I quote just one more bit:

Today, the German government knows that it has become involved in an affair of which it was originally a victim. It knows that it is unable to protect its own citizens from (nominally) allied intelligence services. The German government doesn't have the courage -- still doesn't have the courage -- to stand up to the NSA and the USA. It doesn't acknowledge any mistakes, it explains nothing, it keeps silent and doesn't govern.

I say. There is more in the article, and this will not be the last article written about the Spiegel and the German government.

5. From 9/11 to Mass Surveillance, The Man Who Knew Too Much - Thomas Drake on RAI (5/5)

The last article is by The Real News:

This is an interesting interview with an interesting man, Thomas Drake (<- Wikipedia). I will quote two bits of it.

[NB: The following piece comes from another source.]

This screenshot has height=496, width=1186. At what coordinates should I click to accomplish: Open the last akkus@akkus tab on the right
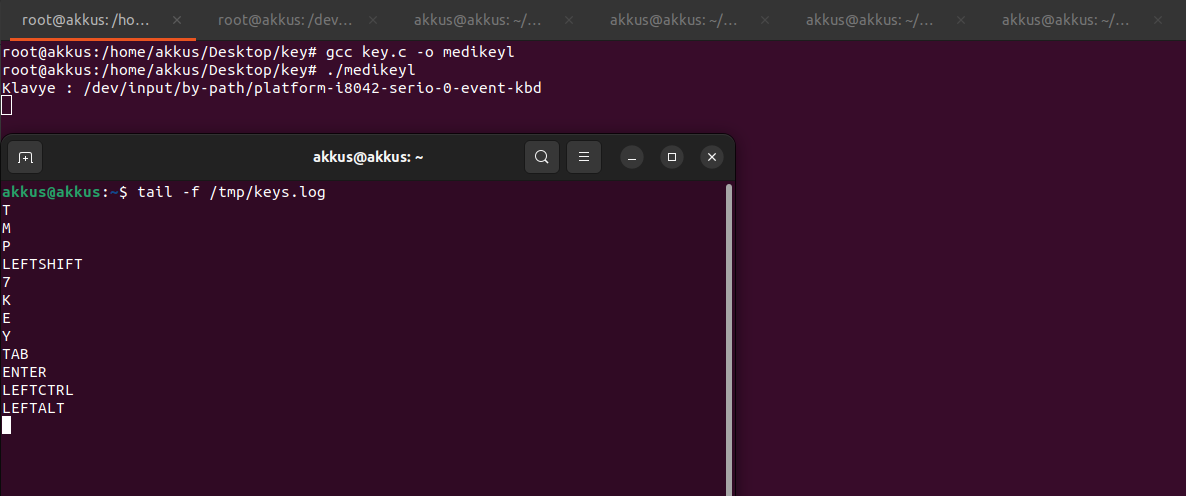tap(1066, 19)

The first is from the beginning, and outlines briefly why the US government went after Thomas Drake, who did have a high position in the NSA:
DRAKE: They went after me because I knew too much about several things, and I shared it within channels, and ultimately went to the press anonymously, and over the course of a number of years. But I was confronted by the dark side shortly after 9/11. So the first thing was the secret surveillance programs that were put into place as a result of 9/11 and unleashed on the Petri dish called the United States of America, turning the United States of America into the equivalent of a foreign nation for dragnet electronic surveillance. To this day, we still don't know the full extent of that.
JAY: And we're going to dig into all this.
DRAKE: Yeah. And then there was also the 9/11 knowledge, what NSA actually knew, what they should have known, what they didn't share, what they kept hidden, and information that they never even discovered until later.
JAY: But you have said that if it had been acted on, it might have been able--that information might have led to preventing the 9/11 events.
DRAKE: Well, I consider NSA quite culpable. In fact--well, we'll get into the detail as to why, but extraordinarily culpable. And they've been covering up their culpability ever since.
The second bit is Thomas Drake's assessment of Bush's government:
DRAKE: (...) I never quite imagined that the period in which I grew up as a very young teenager in the 1970s, that I would end up not only revisiting, but I would be reliving it on a far vaster scale in terms of government criminal wrongdoing, crimes, you know, high crimes and misdemeanors as defined by the Constitution.
JAY: Reliving it meaning Nixon.
DRAKE: Reliving the Nixon era, reliving the Watergate and then some. It makes the Nixon era look like pikers, what happened in 9/11, in terms of the government simply unchaining itself from the rule of law and operating under extraordinary emergency conditions, the equivalent of martial law in the country, but in secret. Virtual martial law is actually what was instituted in the United States of America, truth be told.
There is a lot more in the article (and in the video, which I didn't see: I prefer to read, because that goes much faster than listening).